Ricapitoliamo: gran parte del welfare è finanziato dall'Irpef, la metà degli italiani non la paga per niente, altri versano meno di quello che ricevono in servizi, mentre 5 milioni, il 13% dei contribuenti (che poi sarebbe meno del 9% degli italiani) si fa carico di sborsare quasi due terzi dell'intero gettito, mantenendo di fatto tutti gli altri. E' una equità che va preservata? Difficile a dirsi. Così come è difficile pensare che si possano continuare a sfornare bonus, sussidi e sostegni che appesantiscono ulteriormente il fardello di quel pugno di cittadini che non solo si finanzia da solo i servizi pubblici che ricevono, ma scuce anche il denaro necessario a mantenere in piedi quelli degli altri.

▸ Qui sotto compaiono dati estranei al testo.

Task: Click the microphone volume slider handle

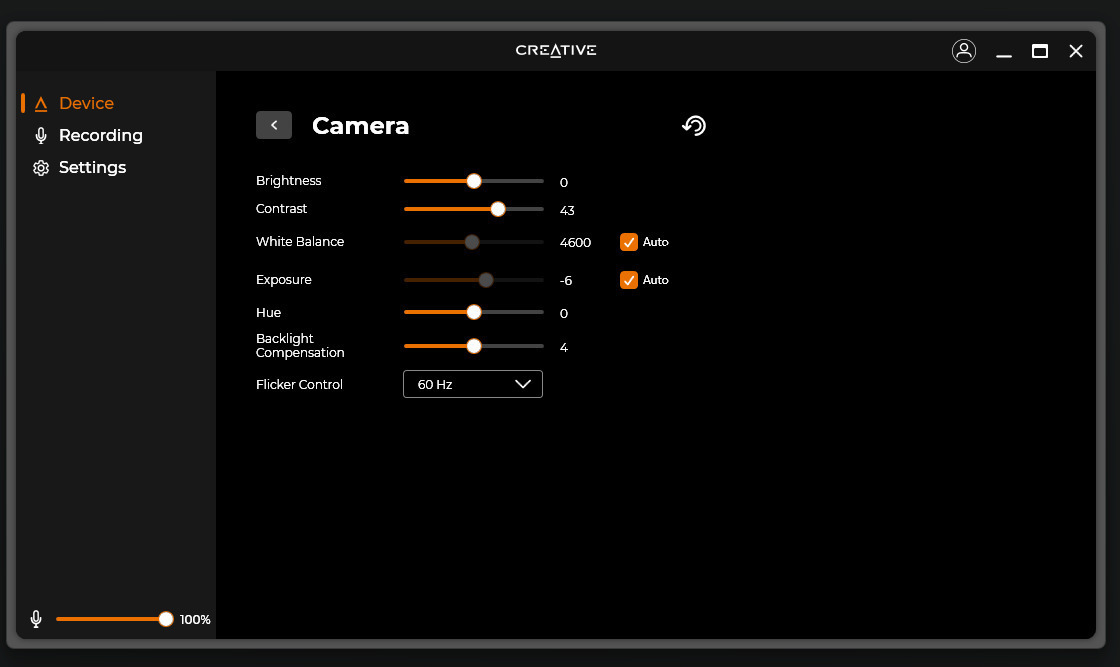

A questo punto si potrebbe sostenere che in un Paese dove la ricchezza, tra quella finanziaria e quella immobiliare, ammonta a circa 10mila miliardi e dove i poveri certificati dall’Istat risultano essere “solo” 5,5 milioni, i conti non tornano. Come è possibile avere 30 milioni di residenti che non pagano un euro di tasse sul reddito? Con un tax gap certificato nell’ultima relazione del governo sull’evasione fiscale al 18,4% e una quota di balzelli non versata stimata intorno ai 100 miliardi non si può davvero fingere che una bella fetta del problema non sia nella elevata propensione al nero degli italiani. Detto questo, la sostanza cambia poco. Ed è che tutte le misure assistenziali di cui molti invocano il rafforzamento alla fine vanno a pescare sempre nelle stesse tasche, alimentando una redistribuzione forzata delle risorse che non solo è ingiusta ma neanche è percepita. Basti pensare, ad esempio, che solo per pagare la spesa sanitaria per i primi due scaglioni di reddito, fino a 15mila euro, la differenza tra l’Irpef versata e il costo della sanità ammonta a 51 miliardi. La differenza sale a 58 sommando i redditi da 15 a 20mila euro.

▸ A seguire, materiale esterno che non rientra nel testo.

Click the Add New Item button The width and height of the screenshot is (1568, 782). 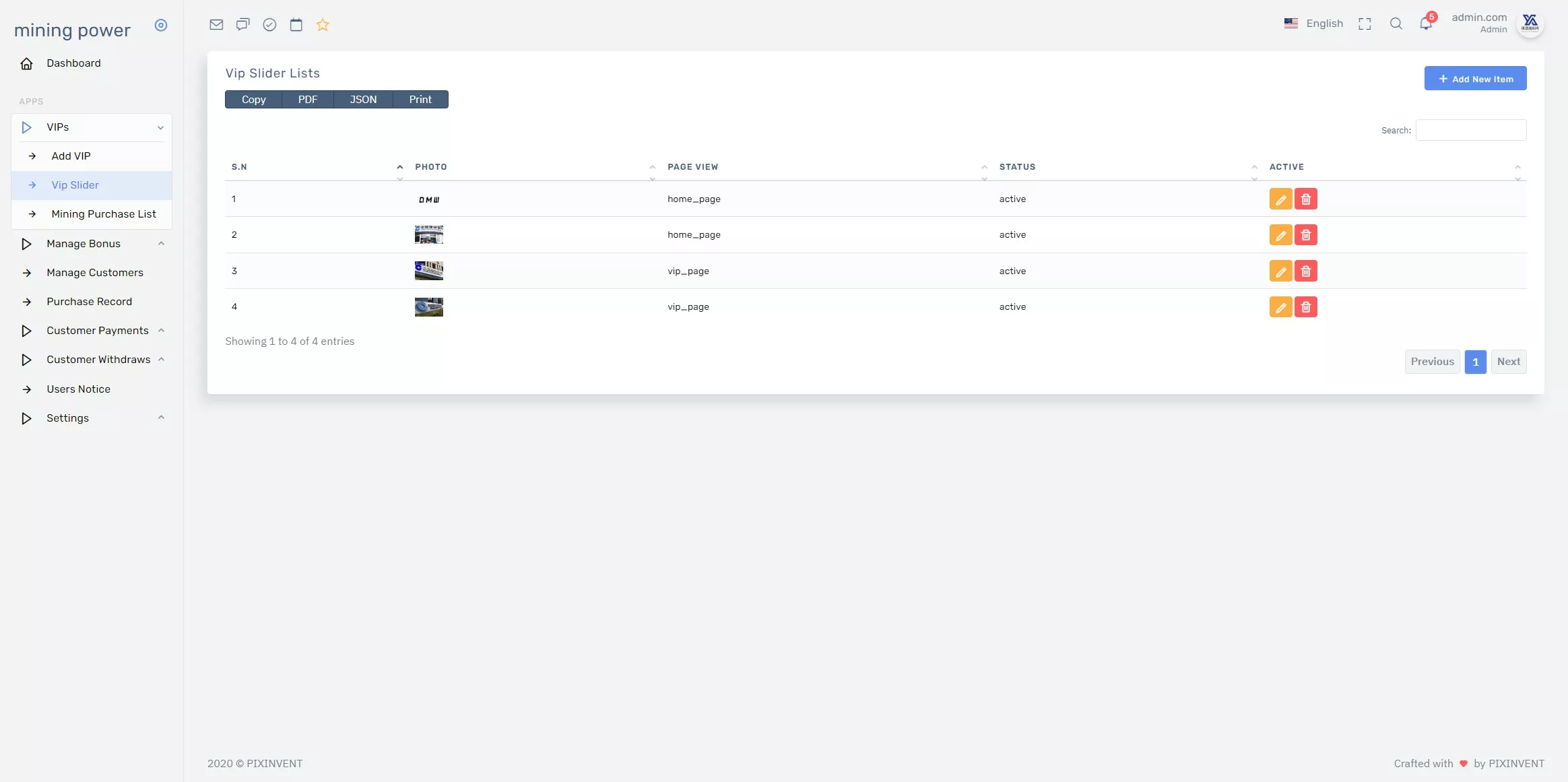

Complessivamente, calcola Itinerari previdenziali, in Italia la redistribuzione totale è pari a 219 miliardi su circa 555 di entrate. In pratica viene redistribuito il 40% di tutte le entrate e quasi il 100% delle imposte dirette. Soldi che finiscono in tasca ai redditi più bassi o nulli, spesso con scarsi o inesistenti controlli. “Un costante trasferimento di ricchezza, sotto forma di servizi gratuiti di cui quest’enorme platea di beneficiari non si rende neppure conto”, spiega Brambilla. Ed ecco il risultato: “Questa progressività occulta e pericolosa”, spiega Brambilla, “penalizza quanti contribuiscono regolarmente e incentiva i cittadini a evadere o dichiarare meno così da non rinunciare a prestazioni sociali o altre agevolazioni da parte di Stato, Regioni e comuni”. Insomma, siamo propri sicuri che sia la flat tax il problema di questo nostro fisco perfetto, campione di equità e giustizia? E siamo altrettanto sicuri che disboscare un po’ la foresta dei sussidi cresciuta negli ultimi anni a dismisura metta veramente a rischio un patto sociale costruito su così solidi principi di trasparenza e solidarietà?